Ce qu'on fait au bord du lac en juin
Tour du lac, baignade courageuse, faune à observer
Le tour du lac se boucle en 45 minutes sur le sentier balisé GR10. La baignade est possible mais l'eau reste froide. Quelques randonneurs s'y plongent brièvement. La pêche à la truite est autorisée avec carte de pêche valide.
En juin, les marmottes sont actives près des berges. Les isards traversent les pentes rocheuses du Vignemale. Comme à La Grave sur son glacier non damé, cette haute montagne de juin appartient encore aux animaux autant qu'aux humeurs.
Le refuge du lac : une réouverture calme avant la saison
Un refuge-chalet tenu par le Club Alpin Français borde le lac. Il propose des repas chauds, des boissons et quelques places en dortoir. Ouvert de juin à septembre, il vient juste de rouvrir en ce début d'été. Pas encore de groupes scolaires, pas encore de files d'attente.
Depuis le lac, le refuge des Oulettes de Gaube se trouve à 1h30 de marche supplémentaire, à 2 151 m. C'est le point de départ habituel des ascensions vers le Vignemale pour les alpinistes équipés.
Juin au lac de Gaube : avant que le sentier devienne une autoroute
En juillet et août, le site attire des dizaines de milliers de randonneurs par saison. Le sentier depuis le Pont d'Espagne se sature les week-ends. Juin fonctionne comme pour le Galibier : une fenêtre courte où la montagne n'a pas encore basculé dans la haute saison.
Fin juin, les rhododendrons fleurissent en rose sur les pentes. Le Vignemale reste enneigé en toile de fond. Comme les Bagnérais gardent leurs thermes avant juillet, les randonneurs pyrénéens qui connaissent Gaube viennent ce mois-ci. Pas après. Les réservations pour l'été 2026 sur ce secteur s'accélèrent, mais la semaine reste encore accessible.

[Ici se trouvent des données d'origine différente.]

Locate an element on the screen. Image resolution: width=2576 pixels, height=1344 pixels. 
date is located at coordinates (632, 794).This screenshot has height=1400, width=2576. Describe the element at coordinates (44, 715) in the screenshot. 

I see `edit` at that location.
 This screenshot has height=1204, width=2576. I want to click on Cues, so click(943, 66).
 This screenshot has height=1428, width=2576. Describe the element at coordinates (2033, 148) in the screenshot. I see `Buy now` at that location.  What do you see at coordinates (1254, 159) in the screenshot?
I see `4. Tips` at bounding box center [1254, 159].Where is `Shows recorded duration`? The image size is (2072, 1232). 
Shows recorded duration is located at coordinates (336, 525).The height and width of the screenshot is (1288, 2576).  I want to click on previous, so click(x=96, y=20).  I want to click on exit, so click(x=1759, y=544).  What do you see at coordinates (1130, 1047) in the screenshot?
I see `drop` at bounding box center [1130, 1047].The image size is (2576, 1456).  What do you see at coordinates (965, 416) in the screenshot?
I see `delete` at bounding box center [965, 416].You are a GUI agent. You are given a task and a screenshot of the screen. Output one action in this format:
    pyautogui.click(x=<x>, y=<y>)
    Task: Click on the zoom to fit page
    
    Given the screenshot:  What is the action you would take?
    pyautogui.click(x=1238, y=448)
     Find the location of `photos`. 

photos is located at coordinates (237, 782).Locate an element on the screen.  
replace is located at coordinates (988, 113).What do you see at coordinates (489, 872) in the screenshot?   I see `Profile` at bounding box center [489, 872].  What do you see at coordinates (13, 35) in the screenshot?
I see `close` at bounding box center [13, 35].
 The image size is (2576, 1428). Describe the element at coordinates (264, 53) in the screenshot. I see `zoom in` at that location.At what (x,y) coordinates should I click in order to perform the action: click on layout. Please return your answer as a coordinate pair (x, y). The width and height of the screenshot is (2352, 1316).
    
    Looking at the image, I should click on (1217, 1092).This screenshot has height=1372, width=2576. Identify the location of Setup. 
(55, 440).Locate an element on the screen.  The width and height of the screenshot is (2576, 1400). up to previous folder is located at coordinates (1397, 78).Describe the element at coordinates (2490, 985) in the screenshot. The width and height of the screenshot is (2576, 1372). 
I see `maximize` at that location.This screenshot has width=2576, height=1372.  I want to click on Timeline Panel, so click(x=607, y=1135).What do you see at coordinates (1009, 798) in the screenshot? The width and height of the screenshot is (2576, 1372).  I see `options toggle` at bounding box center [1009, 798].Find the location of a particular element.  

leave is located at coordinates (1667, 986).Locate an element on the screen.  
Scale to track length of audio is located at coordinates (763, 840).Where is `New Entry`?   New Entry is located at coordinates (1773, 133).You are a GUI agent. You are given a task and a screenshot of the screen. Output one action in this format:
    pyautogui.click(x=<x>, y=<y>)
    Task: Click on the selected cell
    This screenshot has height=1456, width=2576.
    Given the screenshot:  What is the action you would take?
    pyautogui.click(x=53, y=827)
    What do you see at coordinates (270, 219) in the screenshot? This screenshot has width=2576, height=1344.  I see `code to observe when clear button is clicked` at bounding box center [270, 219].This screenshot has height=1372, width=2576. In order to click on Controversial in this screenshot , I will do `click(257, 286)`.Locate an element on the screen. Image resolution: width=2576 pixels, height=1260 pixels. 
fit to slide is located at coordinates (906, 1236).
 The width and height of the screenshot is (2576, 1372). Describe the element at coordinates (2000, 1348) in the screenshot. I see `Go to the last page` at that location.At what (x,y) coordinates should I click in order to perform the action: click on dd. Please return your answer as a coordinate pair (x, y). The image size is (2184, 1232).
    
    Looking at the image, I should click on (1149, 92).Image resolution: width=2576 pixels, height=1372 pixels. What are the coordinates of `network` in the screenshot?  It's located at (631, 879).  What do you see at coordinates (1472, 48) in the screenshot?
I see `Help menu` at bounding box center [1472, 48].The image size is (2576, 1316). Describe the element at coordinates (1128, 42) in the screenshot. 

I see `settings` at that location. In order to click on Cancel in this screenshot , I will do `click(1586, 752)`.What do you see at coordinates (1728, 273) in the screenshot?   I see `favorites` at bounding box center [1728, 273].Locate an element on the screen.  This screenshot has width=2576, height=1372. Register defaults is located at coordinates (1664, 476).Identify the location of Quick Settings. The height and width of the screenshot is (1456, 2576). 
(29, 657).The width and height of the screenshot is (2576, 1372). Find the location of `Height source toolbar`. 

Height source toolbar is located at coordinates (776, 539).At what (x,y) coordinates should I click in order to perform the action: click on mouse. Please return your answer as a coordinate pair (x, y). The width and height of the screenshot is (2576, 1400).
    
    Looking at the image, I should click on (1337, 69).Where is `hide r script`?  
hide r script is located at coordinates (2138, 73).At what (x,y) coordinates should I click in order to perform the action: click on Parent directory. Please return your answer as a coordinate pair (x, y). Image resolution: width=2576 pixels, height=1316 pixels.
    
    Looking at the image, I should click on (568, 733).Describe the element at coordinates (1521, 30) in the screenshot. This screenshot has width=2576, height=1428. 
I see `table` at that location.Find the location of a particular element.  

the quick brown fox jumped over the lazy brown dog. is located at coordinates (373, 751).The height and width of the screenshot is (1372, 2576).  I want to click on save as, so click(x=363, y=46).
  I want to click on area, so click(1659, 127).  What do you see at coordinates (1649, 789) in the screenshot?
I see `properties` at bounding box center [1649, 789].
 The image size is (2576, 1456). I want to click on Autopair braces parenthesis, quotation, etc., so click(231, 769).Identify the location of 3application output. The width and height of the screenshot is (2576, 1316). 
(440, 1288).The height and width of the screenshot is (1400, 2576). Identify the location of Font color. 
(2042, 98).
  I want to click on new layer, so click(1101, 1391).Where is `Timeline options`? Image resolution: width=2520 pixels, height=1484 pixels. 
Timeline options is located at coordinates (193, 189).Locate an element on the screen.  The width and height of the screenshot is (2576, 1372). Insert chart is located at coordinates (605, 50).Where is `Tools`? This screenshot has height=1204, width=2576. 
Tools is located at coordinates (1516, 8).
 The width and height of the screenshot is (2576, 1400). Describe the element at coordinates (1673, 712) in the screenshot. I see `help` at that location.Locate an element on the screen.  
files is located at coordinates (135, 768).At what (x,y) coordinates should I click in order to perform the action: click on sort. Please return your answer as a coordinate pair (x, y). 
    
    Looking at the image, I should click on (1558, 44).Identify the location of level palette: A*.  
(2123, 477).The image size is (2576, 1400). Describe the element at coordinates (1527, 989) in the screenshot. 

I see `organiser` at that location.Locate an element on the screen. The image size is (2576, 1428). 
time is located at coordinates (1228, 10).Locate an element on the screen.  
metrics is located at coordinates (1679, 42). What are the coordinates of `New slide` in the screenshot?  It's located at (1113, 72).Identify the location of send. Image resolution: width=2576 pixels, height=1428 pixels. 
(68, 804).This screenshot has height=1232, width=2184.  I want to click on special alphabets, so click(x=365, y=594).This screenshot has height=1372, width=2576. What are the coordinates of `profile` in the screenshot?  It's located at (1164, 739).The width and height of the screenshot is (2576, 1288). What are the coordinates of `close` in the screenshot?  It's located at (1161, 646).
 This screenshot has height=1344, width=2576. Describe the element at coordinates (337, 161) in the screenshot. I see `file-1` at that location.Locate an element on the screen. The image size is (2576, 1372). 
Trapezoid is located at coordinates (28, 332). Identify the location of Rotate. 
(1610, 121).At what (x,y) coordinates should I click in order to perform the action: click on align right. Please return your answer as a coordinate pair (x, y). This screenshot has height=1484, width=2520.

Vos questions sur le lac de Gaube, lac des Hautes-Pyrénées, répondues
Comment accéder au lac de Gaube et combien de temps faut-il ?
Depuis Cauterets, prendre la route du Pont d'Espagne sur 6 km. Parking payant sur place. Le télésiège de Gaube coûte environ 10 à 12 € aller-retour. Depuis la gare haute, comptez 45 minutes à pied. Depuis le parking à pied, 1h45 environ. Sentier GR10, bien balisé.
Peut-on se baigner dans le lac de Gaube en juin ?
La baignade est libre mais l'eau atteint seulement 8 à 12°C en surface en juin. Pas de surveillance. En août, selon les années, la surface peut monter à 15 ou 17°C. Aucune infrastructure de plage : c'est une rive de granit.
Lac de Gaube ou cirque de Gavarnie : que choisir ?
Gavarnie séduit pour sa cascade de 422 m et son cirque classé UNESCO. Gaube attire pour sa solitude, son altitude et son panorama sur le Vignemale. Les deux expériences ne se remplacent pas. Gavarnie est plus accessible en famille, Gaube plus minéral et physique.
En fin d'après-midi de juin, les derniers randonneurs redescendent. Le lac reprend son silence. L'eau reflète le Vignemale encore blanc. Une marmotte traverse le sentier sans se presser. Le froid monte des rives. On comprend pourquoi Russell ne voulait plus quitter ces hauteurs.